Recall a time when you wanted to chuck it all in; what did you tell yourself when it got too hard?

Winemaking is not always, in fact rarely the glamorous lifestyle it might appear. Especially during vintage when it is seven days a week – long days – throw in single motherhood, working full time and starting your own wine label on the side there has been many what am I doing with my life moments.

One vintage I had been picking all day which then means to the winery for an evening of processing. Halfway through, the press broke and all the fruit got stuck in the press. After I had spent hours on the phone to tech support to try and fix it and wasn’t able to, I had to dig all the fruit out by hand, reload it into another press, that first needed cleaning (luckily there was another one) and start the whole thing again. This was at 12 am. At 4 am that press stopped working three-quarters of the way through, I had only got ¾ of the juice I needed to from that fruit.

I was literally sat there teary, wet, freezing and sticky from having to dig all the fruit out of the first broken press thinking why the hell do I do this? I took myself home, on the way reminding myself that it is just juice, tomorrow is a new day and that everything is always easier to deal with after some sleep.

That wine has since been named as one of the top Chenin Blancs in Australia by Young Gun of Wine Deep Dive into Chenin 2023. Just a small batch haha.

What was your biggest break?

Being named in the Top 50 ‘Young Gun of Wine’ in Australia two years in a row 2023 and 2024, being only six years into wine making has been a surprise and quite an honour.

I also received a scholarship to attend the Advanced Wine Assessment course at the Australian Wine Research Institute in 2021 which was such an amazing lesson in developing my palate. I have since tasted my way up through associate judging to getting my first offer for a judge position this year which is a pretty fantastic feeling.

What’s the best piece of advice you’ve ever received?

To not doubt myself. To make the wine for yourself, not for the crowd. Making wine is the easier side to wine. You have to be able to sell it and to sell it you need to be able to back the wine in the glass. Winemakers are their own biggest critics of the wines they make.

I very nearly poured a whole tank down the drain after a mechanical fault and the lid had been open for several days. Not many people can see the fault, but it’s certainly my slowest-selling wine as I see I don’t back it. Another moment of taking myself home for a sleep to recoup the next day.

What is it about your industry that you love and what makes you want to pull your hair out?

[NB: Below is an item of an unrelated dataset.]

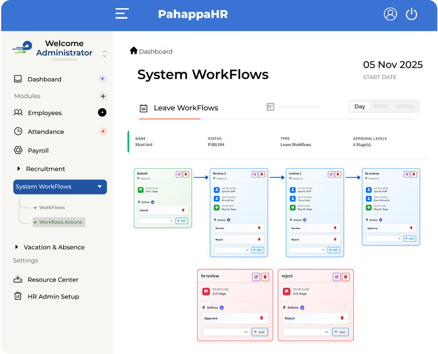Expand Vacation & Absence menu

(x=16, y=247)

The wine industry in general is a very close-knit, collaborative industry. Everyone is proud of each other’s accomplishments, happy to share their knowledge, experience, and time. You do gain a whole other family.

Flipside: You don’t go into wine for the money, it has to be a passion. It’s long hours and at times can be isolating from friends and family when you are literally spending every waking moment at a winery for a couple of months during vintage, or you have to get that spray on, on Boxing Day.

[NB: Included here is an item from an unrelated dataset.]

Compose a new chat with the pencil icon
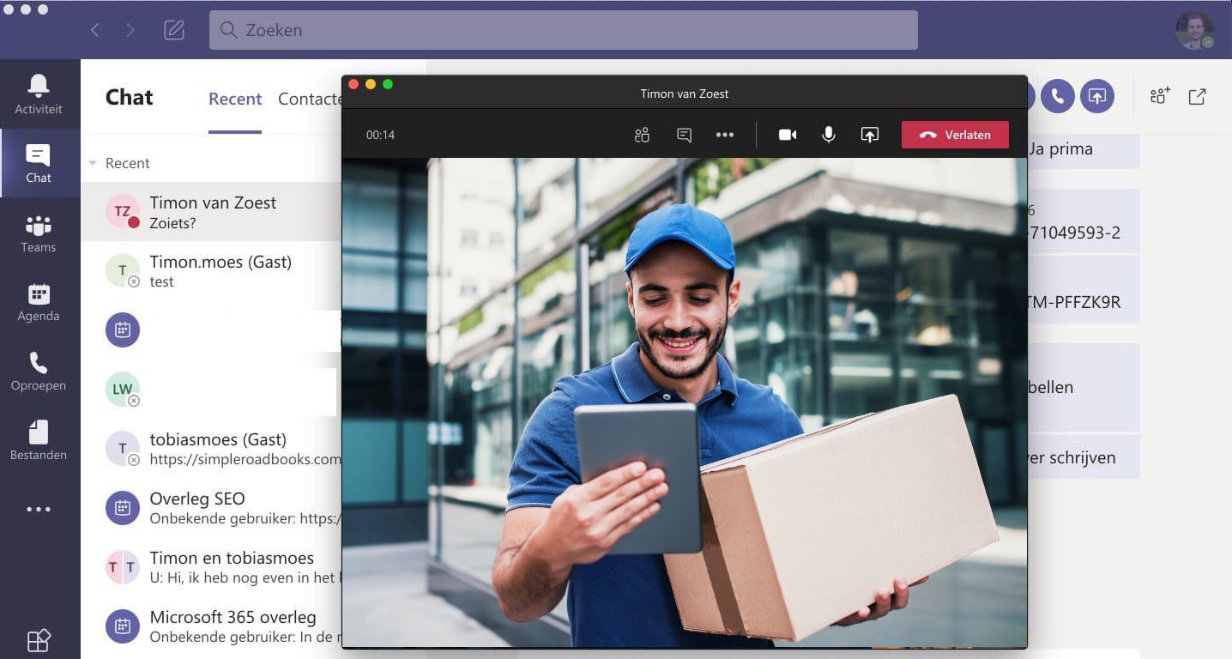173,29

Tell us how you ‘stay in the know’, what media do you consume?

I’ve nearly finished my degree in Viticulture, so between study and wine and kids I don’t get a huge amount of time for media, do research papers count? The radio is constantly on in the background in the tractor or in the winery.

I’m ashamed to say Instagram is probably as online as I get, although I have just been convinced I need to join LinkedIn, but need someone to show me how to use it.

I’m more a ‘call a friend or industry colleague while on the tractor to get filled in on the latest industry goss’. I do try and attend as many industry events and webinars to network and gain knowledge that way.

Where do you see yourself in five years?

In five years’ time, I really hope to own my own winery and vineyard and have a little cellar door that I can welcome and share my passion with others. Of course, it would also be nice to have a romantic companion to share that glass of wine with at the end of the day as well.

Why should people follow in your footsteps?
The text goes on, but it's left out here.